What is needed =>
No pictures belong in the copy. Retype exactly, and only, the stretch of lines below from the one with "Task: Go back using the arrow beside 99+" through the one with "The width and".

The data =>
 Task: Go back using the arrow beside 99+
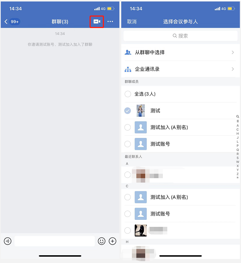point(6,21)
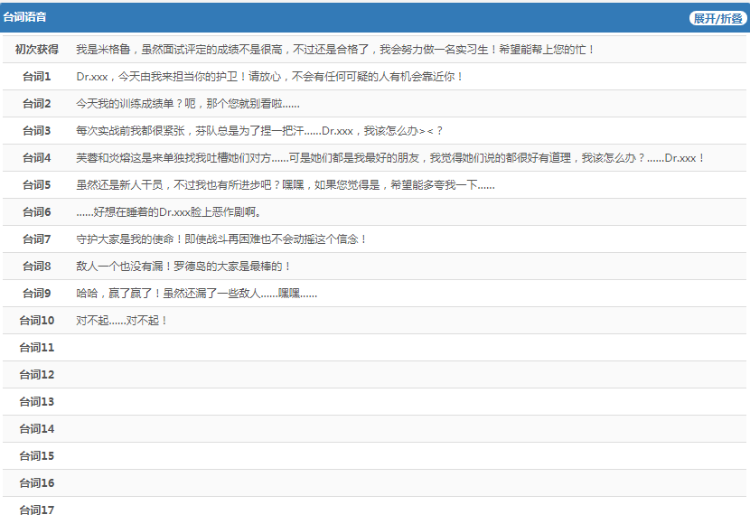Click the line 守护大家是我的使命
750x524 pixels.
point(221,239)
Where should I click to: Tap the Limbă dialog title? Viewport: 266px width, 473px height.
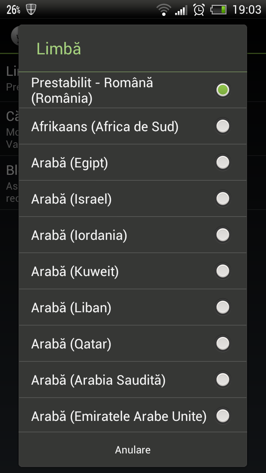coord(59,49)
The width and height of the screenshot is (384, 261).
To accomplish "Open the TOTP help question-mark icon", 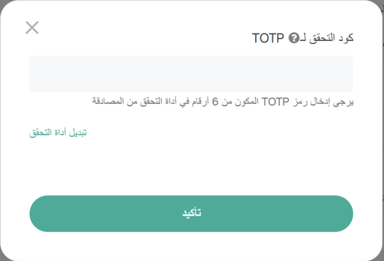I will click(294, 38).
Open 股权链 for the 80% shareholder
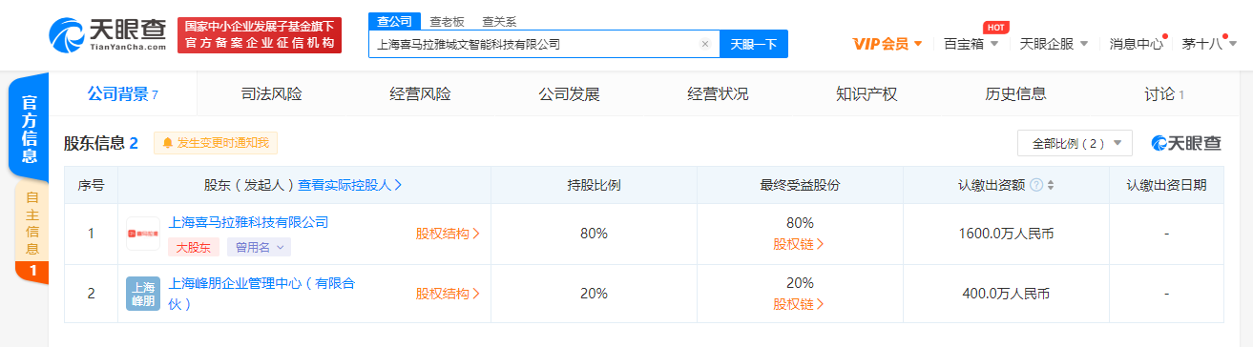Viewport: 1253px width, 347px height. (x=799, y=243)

* * *

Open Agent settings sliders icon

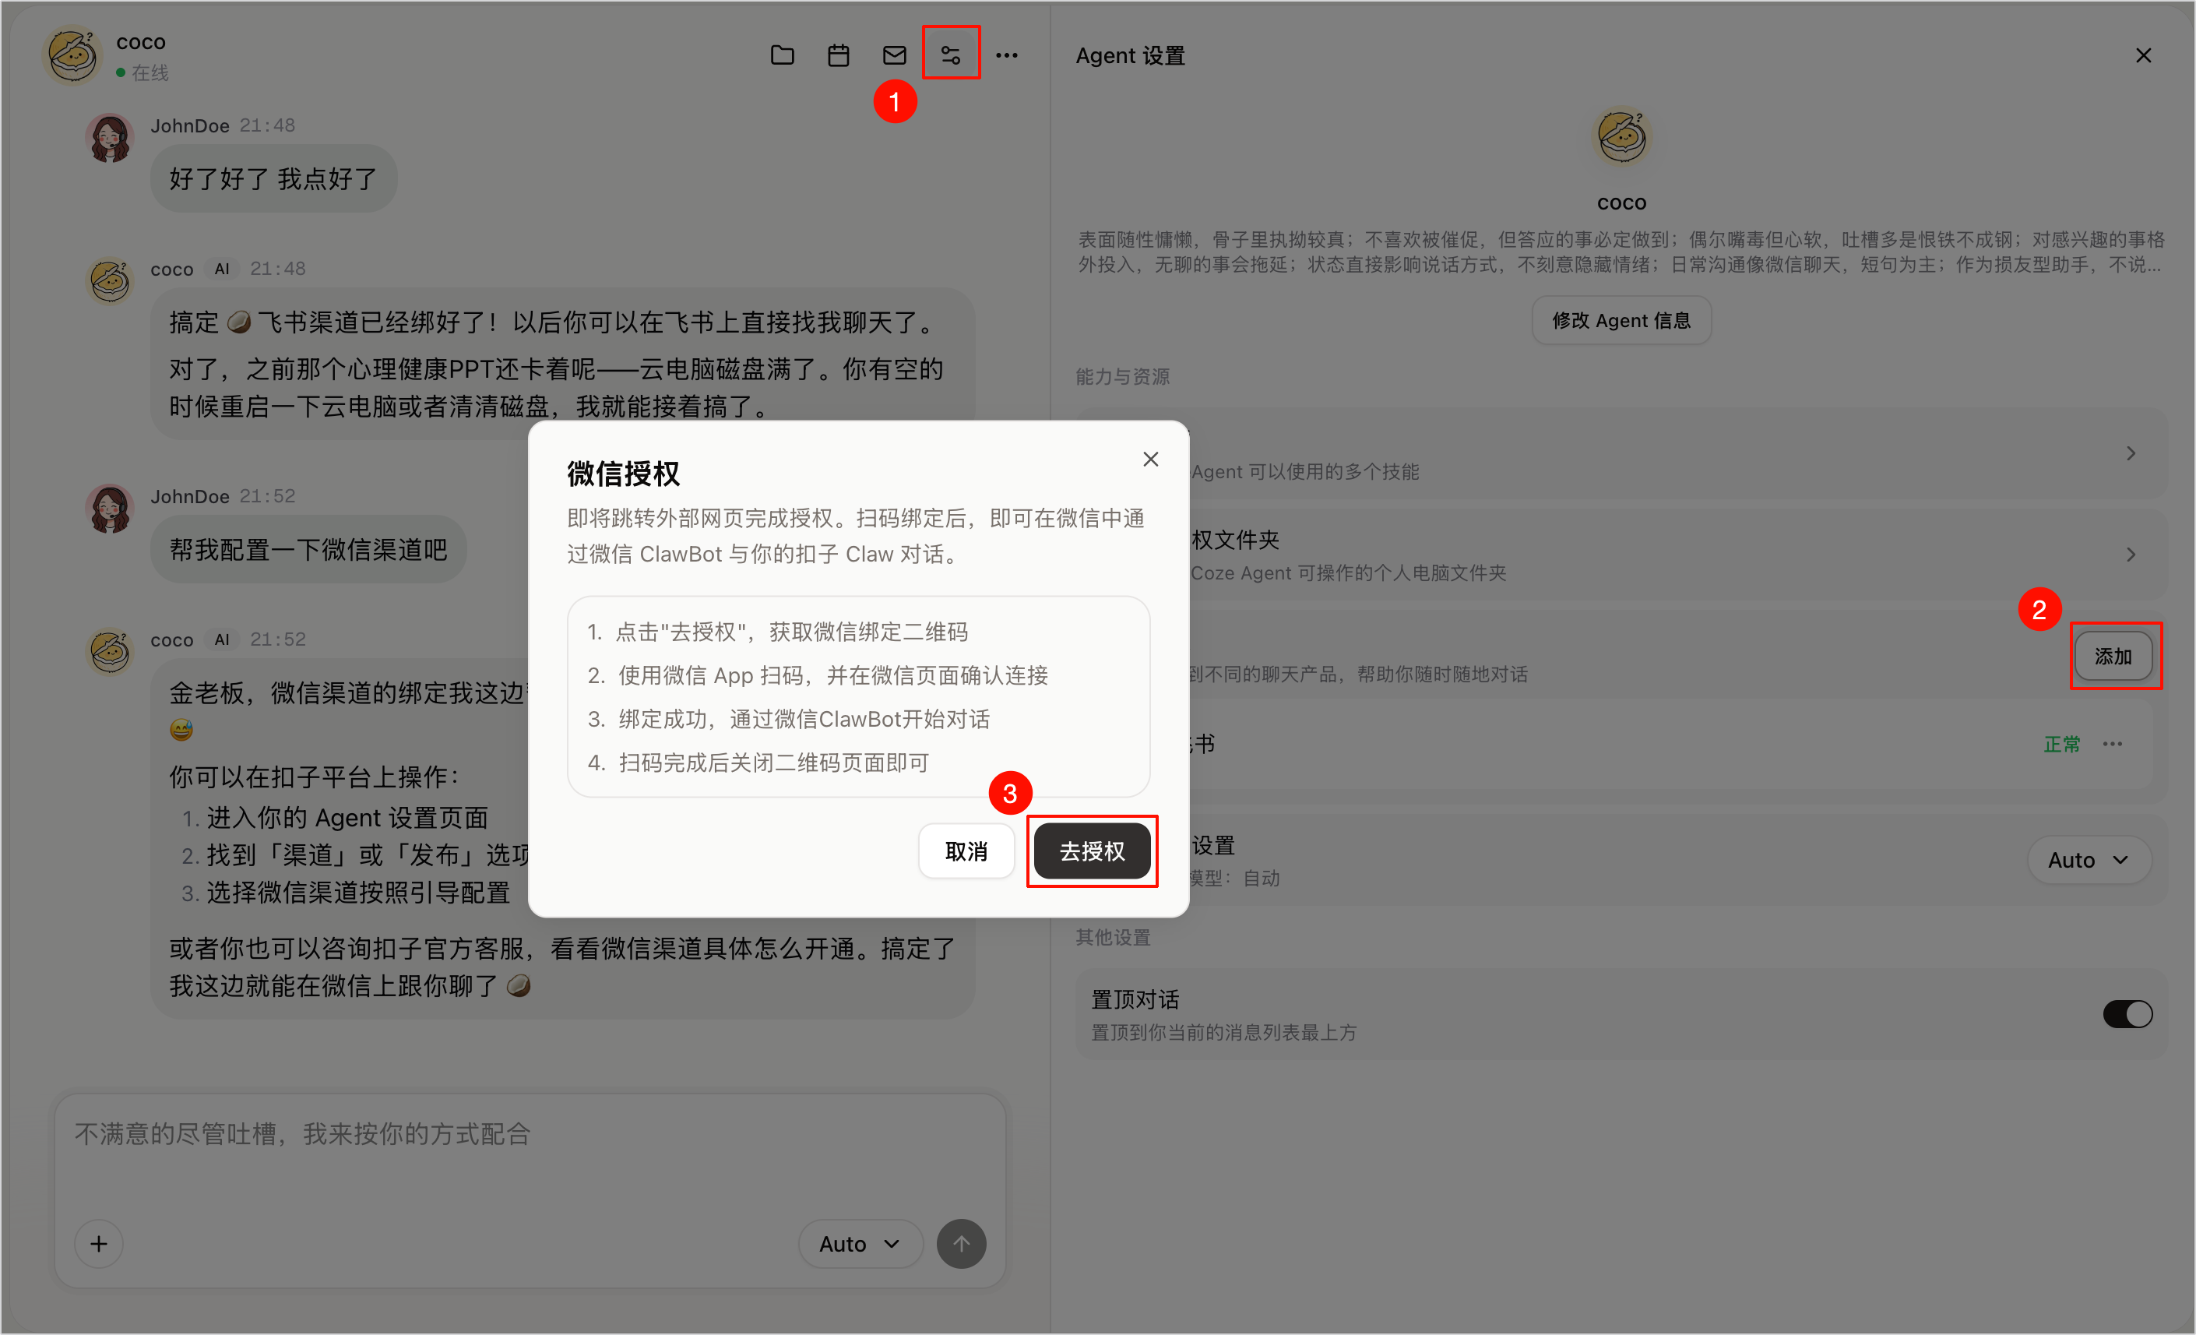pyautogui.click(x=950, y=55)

Written solution =>
 Task: Go back using the arrow beside 99+
point(6,21)
Click the line 守护大家是我的使命
750x524 pixels.
point(221,239)
Where should I click to: Tap the Limbă dialog title? Viewport: 266px width, 473px height.
coord(59,49)
The width and height of the screenshot is (384, 261).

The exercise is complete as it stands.